Candeline pirotecniche: rischi di metalli nel cibo
Rischi delle candeline pirotecniche
Le candeline pirotecniche, sempre più comuni durante le celebrazioni, possono rilasciare metalli pericolosi nei cibi. Questo è quanto emerso da uno studio condotto dal team di Tiziano Pagliaroli, docente di Fluidodinamica all’Università Niccolò Cusano, nell’ambito del progetto Davenpros, finanziato dalla Regione Lazio.

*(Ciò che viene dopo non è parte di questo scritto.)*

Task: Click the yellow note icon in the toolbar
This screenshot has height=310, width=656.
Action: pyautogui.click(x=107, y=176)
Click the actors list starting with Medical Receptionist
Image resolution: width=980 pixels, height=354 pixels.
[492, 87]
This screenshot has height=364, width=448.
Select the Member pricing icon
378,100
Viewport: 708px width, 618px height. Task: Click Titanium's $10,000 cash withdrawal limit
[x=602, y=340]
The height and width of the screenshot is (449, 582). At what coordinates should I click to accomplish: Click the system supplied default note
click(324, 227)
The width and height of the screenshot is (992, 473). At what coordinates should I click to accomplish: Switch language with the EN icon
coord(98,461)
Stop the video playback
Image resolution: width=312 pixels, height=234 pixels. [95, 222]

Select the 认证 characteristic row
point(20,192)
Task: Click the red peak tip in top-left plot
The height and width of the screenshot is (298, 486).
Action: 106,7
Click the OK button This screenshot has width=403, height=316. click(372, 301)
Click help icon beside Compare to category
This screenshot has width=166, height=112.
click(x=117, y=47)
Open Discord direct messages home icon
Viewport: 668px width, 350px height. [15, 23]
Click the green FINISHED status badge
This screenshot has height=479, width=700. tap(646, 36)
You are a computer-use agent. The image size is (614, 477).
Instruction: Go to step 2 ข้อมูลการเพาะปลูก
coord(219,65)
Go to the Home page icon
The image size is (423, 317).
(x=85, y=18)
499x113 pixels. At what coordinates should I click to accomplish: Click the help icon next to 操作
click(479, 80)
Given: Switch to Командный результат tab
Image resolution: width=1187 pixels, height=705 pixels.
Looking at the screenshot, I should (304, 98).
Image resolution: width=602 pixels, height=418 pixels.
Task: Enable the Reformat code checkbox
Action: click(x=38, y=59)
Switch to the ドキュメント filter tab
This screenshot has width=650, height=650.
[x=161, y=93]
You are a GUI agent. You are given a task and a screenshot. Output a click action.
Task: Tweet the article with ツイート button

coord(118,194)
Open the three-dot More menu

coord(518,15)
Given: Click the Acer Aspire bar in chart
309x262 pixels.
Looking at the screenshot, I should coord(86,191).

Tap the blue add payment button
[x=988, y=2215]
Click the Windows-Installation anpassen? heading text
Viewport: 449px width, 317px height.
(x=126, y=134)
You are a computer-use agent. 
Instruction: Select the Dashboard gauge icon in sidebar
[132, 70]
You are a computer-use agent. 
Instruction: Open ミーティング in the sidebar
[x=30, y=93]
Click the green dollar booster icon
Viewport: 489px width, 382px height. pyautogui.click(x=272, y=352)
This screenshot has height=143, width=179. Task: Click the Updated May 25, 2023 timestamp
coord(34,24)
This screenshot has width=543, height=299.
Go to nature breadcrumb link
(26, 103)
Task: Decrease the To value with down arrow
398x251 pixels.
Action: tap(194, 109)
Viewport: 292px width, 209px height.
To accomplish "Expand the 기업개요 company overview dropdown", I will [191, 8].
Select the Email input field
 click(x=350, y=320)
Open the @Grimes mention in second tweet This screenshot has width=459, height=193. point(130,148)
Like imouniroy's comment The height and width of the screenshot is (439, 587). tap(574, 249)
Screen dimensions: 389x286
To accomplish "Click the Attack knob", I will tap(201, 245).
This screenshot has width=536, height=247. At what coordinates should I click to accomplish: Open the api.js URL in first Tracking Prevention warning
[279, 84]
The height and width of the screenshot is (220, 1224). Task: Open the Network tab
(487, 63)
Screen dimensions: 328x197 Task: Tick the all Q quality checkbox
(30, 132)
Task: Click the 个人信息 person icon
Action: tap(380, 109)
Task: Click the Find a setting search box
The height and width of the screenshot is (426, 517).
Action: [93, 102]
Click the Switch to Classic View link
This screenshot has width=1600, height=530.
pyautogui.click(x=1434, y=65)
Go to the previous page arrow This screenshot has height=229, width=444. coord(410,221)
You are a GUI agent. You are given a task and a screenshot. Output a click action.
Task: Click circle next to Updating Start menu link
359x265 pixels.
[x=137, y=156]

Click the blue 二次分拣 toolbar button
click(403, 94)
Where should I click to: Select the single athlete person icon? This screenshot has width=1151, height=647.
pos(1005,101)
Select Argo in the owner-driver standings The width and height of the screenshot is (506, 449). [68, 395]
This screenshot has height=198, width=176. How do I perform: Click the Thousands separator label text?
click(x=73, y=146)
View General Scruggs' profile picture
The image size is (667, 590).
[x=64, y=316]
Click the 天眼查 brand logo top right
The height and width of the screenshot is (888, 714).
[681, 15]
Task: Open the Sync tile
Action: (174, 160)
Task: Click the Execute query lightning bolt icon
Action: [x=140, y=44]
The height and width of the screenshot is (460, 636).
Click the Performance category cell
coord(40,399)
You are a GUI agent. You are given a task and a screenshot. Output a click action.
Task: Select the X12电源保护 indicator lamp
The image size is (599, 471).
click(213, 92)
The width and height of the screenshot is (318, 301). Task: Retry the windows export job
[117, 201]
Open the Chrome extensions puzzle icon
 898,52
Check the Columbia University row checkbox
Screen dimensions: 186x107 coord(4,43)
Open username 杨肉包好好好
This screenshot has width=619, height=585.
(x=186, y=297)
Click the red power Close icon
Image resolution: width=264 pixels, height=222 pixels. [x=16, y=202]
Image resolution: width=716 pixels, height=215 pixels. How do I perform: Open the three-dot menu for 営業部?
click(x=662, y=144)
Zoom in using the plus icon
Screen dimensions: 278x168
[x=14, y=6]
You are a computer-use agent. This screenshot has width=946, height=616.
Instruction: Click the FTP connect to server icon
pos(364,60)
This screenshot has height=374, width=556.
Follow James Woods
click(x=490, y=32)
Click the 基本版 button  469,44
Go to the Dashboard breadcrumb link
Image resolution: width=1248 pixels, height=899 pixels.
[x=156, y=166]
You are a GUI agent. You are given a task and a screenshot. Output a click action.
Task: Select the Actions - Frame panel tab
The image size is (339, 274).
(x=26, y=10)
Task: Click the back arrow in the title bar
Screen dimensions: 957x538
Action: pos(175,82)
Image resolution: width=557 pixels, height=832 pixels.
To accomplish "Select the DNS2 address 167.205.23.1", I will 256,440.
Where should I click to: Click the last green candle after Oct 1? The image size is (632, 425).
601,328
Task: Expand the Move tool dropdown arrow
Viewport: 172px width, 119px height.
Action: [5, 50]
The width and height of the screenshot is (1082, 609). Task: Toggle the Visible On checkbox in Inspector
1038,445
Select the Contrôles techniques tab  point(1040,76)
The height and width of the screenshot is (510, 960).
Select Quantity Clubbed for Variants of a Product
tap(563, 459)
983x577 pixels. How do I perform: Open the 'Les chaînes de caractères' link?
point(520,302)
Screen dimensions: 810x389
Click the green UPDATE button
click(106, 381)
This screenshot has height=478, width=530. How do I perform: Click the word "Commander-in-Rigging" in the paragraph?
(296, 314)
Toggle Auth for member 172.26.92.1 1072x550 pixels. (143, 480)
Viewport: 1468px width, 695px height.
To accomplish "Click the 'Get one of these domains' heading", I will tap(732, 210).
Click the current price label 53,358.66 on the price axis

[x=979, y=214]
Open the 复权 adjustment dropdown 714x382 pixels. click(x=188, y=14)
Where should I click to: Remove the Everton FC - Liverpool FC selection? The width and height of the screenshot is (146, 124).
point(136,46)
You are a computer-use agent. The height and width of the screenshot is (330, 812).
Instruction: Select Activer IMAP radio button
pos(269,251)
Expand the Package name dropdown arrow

Questi oggetti, simili a mini razzi, contengono metalli come alluminio, ferro e magnesio, oltre a sostanze chimiche necessarie per creare colori vivaci, come bario e rame.
Preoccupazioni per la salute
Il progetto, che ha coinvolto anche l’Università Roma Tre e il Centro Ricerche ENEA di Casaccia, ha rivelato che le particelle espulse dalle candeline viaggiano a velocità tra i 20 e gli 80 metri al secondo, depositandosi su superfici ampie come quelle delle torte. Sebbene le quantità di metalli trovati siano basse, esse possono superare i limiti di assunzione giornaliera considerati sicuri. L’Agenzia per la sicurezza sanitaria del Regno Unito avverte che l’ingestione di alluminio può causare disturbi gastrointestinali, mentre l’inalazione di polveri metalliche può irritare le vie respiratorie. Gli esperti consigliano di usare queste candeline con cautela, preferendo alternative più sicure, soprattutto per i dolci destinati ai bambini.